Fortunately for us, our local area is very receptive to contemporary architecture. Salt Lake City and Los Angeles churches of all faiths we work with are open to a full range of modern designs that allow us to do some very good things. We strive at all times to make sure that each of our designs, no matter how contemporary or traditional, reflects the culture of faith for the religious community we are serving.
3. Local Building Codes and Regulations
Religious institutions in America enjoy quite a bit of latitude and freedom. When it comes to local building codes and regulations, however, they are subject to some unique restrictions due to the fact that churches are meeting places that tend to accommodate large amounts of people. Our firm must be conscious of those codes and regulations whenever we are involved in religious architecture or sacred space design.
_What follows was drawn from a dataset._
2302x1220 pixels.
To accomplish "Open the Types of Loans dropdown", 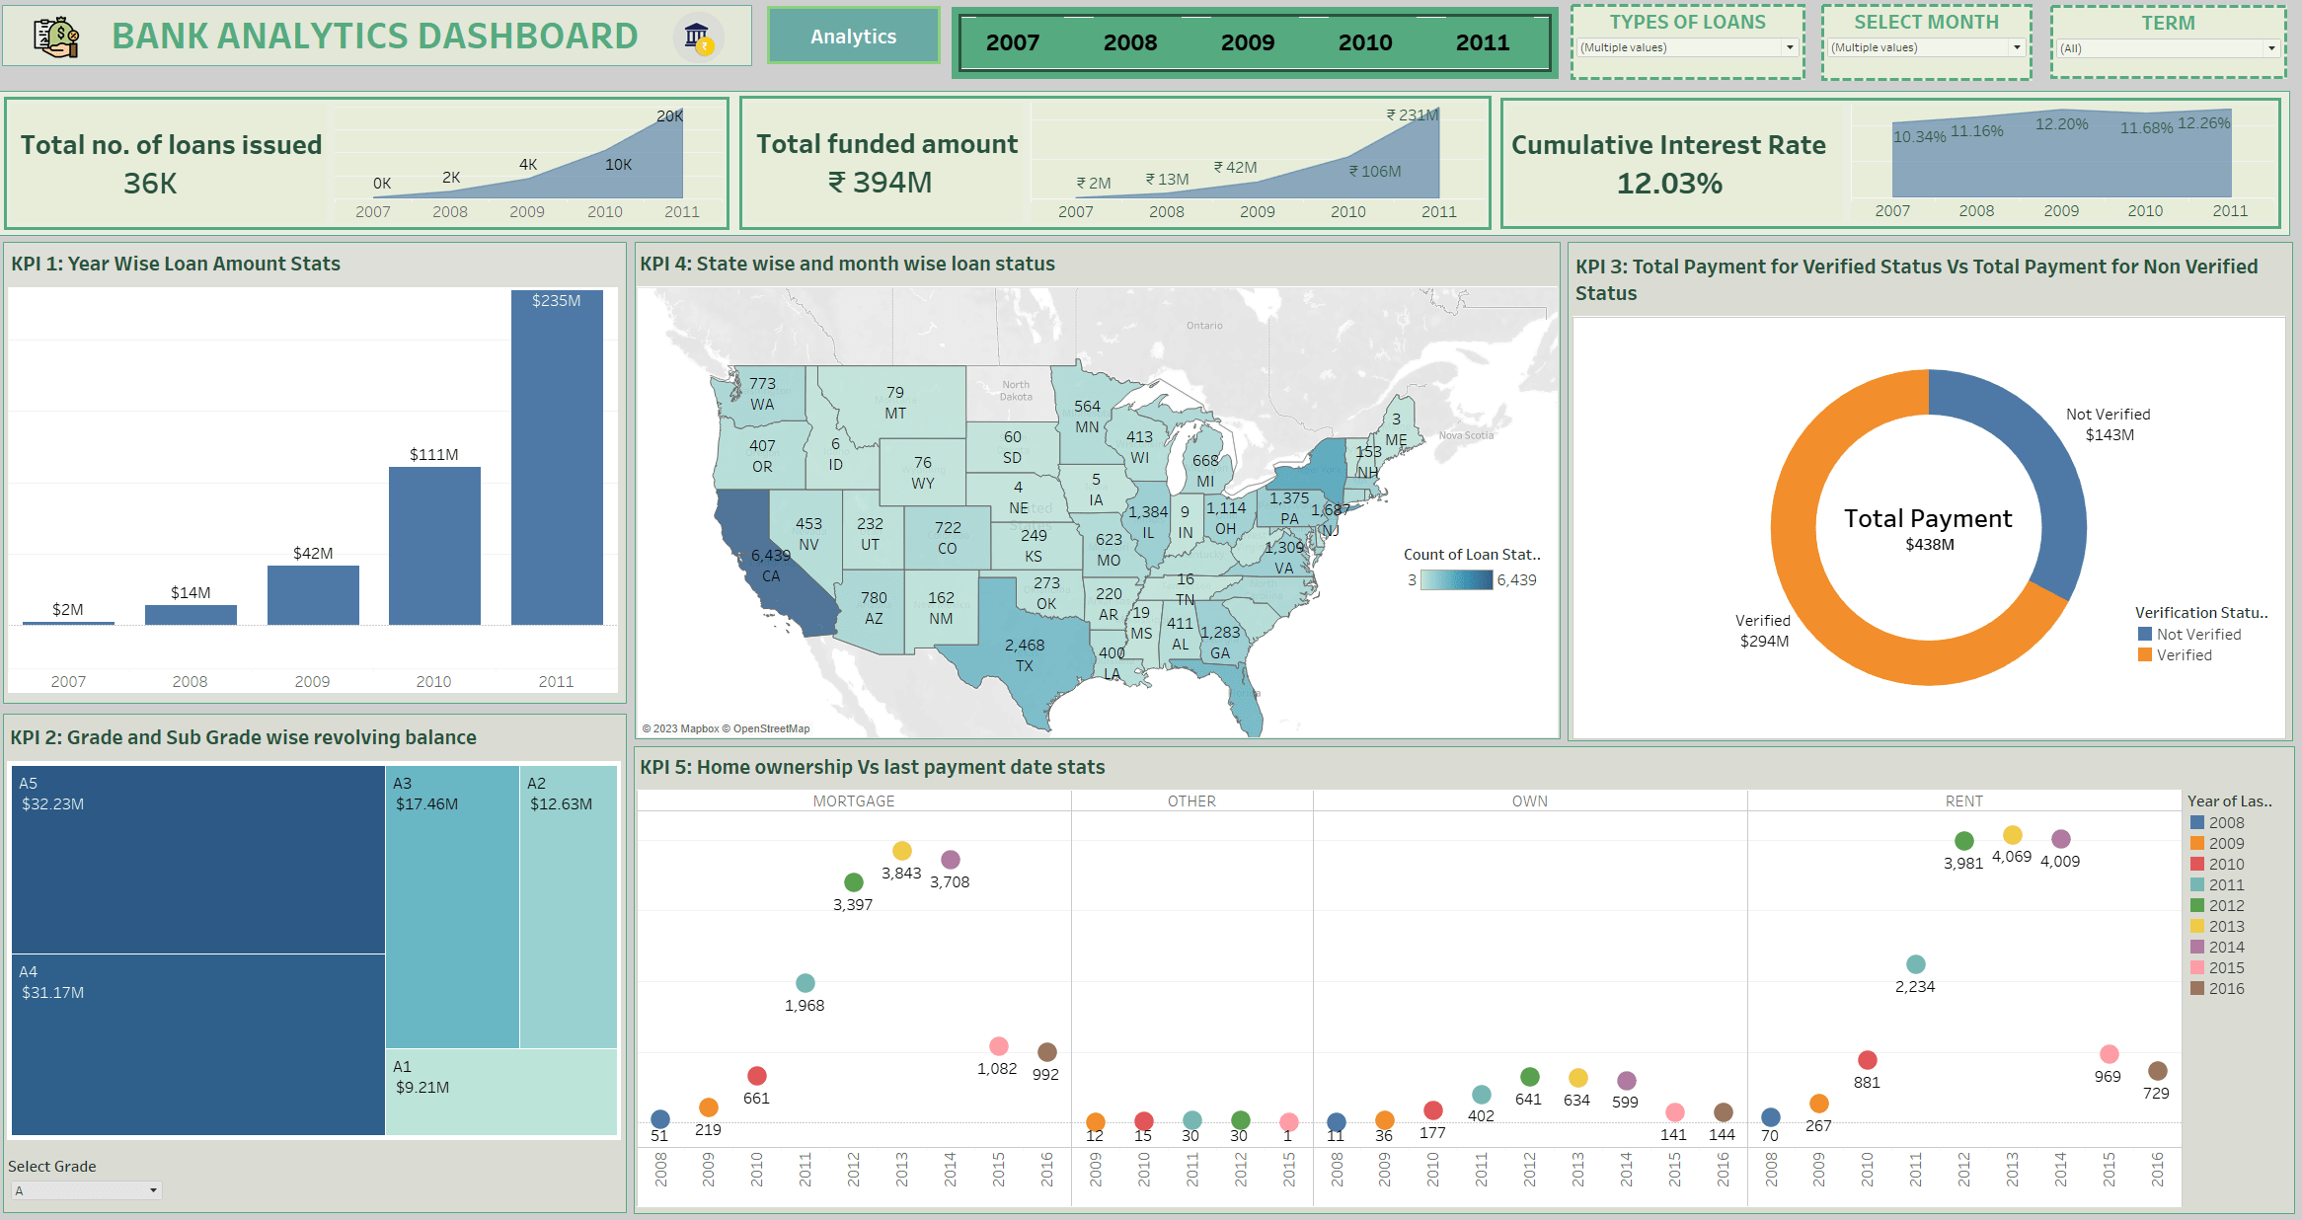I will pyautogui.click(x=1687, y=47).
Just as one example, a religious facility must have ample exit points capable of accommodating large volumes of worshipers who might need to exit quickly. We must design those exit points to be fully functional without distracting from the worship environment. Doing so is not always easy.
Here at Sparano + Mooney, we find opportunities to be involved in religious architecture both challenging and stimulating. We are thankful to have had the chance to be part of the St. Joseph the Worker project in West Jordan, and we hope to have more similar opportunities in the future. We are passionate about contemporary architecture in Salt Lake City, Park City and throughout Southern California – whether that means designing a new church facility in Los Angeles or the latest downtown office building in Salt Lake.